If he had been angry with me, or confused by the events of the night, he did not show it. But he addressed me by my Christian name, and by his tone, the whole table knew what had passed between us. He apologised – he had been quite busy with political matters for which we did not care, and he begged our forgiveness for having been so lax in his friendship. Rodolphe ignored him, Brancauvis gave a snort at the mention of politics, and when Colline opened his mouth, an elbow from Schaunard promptly closed it, saving us what must have been a tirade about the corruption of rule and the horrors found in any institution based on the collective. That lecture was received the next day, in Thierry’s absence, and seemed rather worn from having been thought over for twenty-four hours. I was annoyed. How dare he assume I had no interest in politics? I didn’t, but that wasn’t the point. Just because I had spent a few months in the company of self-absorbed children who enjoyed playing at being starving artists didn’t mean that all my life was spent with them, and I told him as much. “I’ve heard some of your little speeches.”

“Really?” He was excited that he had been at all memorable. “You agree, then?”

“I might. It’s been a while.”

“Can we get a drink, just the two of us?” he asked softly, nervously.

Why not? I knew a drink would lead right back to his bed, and that was where I was dying to go.

Except it didn’t, not right away. He talked politics at me. Republicanism. A republic is just anarchy waiting to happen, but I held my tongue and pretended to agree. I’d read Rousseau, and even he couldn’t argue his way out of the infidelity of the people, their untrustworthiness with power. But I pretended to agree, and I kissed him to shut him up. And still he kept talking. I finally had to agree to go to one of his meetings before he took me home.

When I look back, I know it was entirely about the sex. I tried to find myself in love with him, but I never did. I was never so blessed, or so cursed. Cupid’s arrows stayed in his quiver, and Venus never danced behind him or whispered in my ear. I made an entire month of excuses to avoid going to a pointless and probably illegal rally. Politics was somehow in his soul. He cared for it as much as he cared for me, with the same wide-eyed eagerness.
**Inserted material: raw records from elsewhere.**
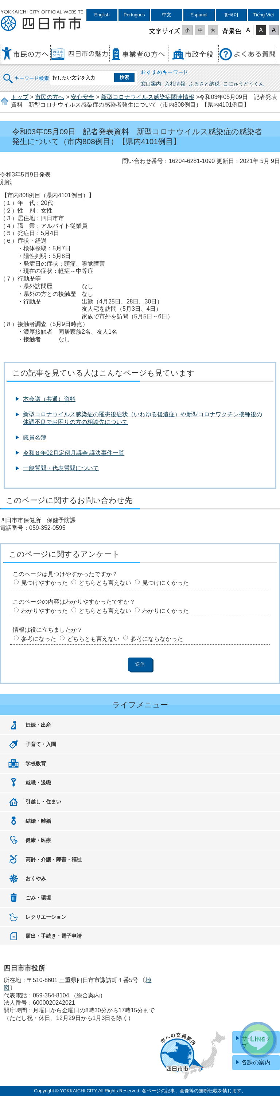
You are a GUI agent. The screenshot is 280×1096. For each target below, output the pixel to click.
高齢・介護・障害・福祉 (54, 859)
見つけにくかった (165, 583)
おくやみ (36, 878)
How does a man stand up to an ideal? I sure as hell couldn’t, and I knew it.

But after a month, he grew anxious. His damned politics were so much a part of him, and he seemed to be falling in love with me, so I had to give in. I should never have done as he asked. I went to the damned rally.
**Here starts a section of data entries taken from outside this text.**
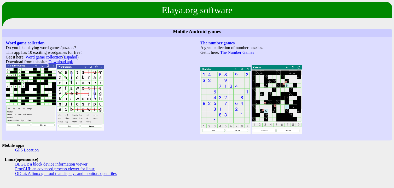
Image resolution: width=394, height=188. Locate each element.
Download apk (61, 62)
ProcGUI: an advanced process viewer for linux (55, 169)
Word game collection (25, 43)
That’s when I met Solon. In truth, a wealthy Provençal named Combeferre who knew everything and quietly insisted on it. He was dressed in black, so at first I couldn’t tell if he was in mourning for the state of the world or if he thought himself a dandy. After a while, his chaste manner seemed to insist on the former rather than the latter. There was almost something monkish about him, except for his insistence on republicanism. Thierry adored him. Well he might: Combeferre may be a monk, but even a monk is more attractive than I am. I was certain he wasn’t bent, otherwise Courfeyrac would have been in his bed, or he in Courfeyrac’s.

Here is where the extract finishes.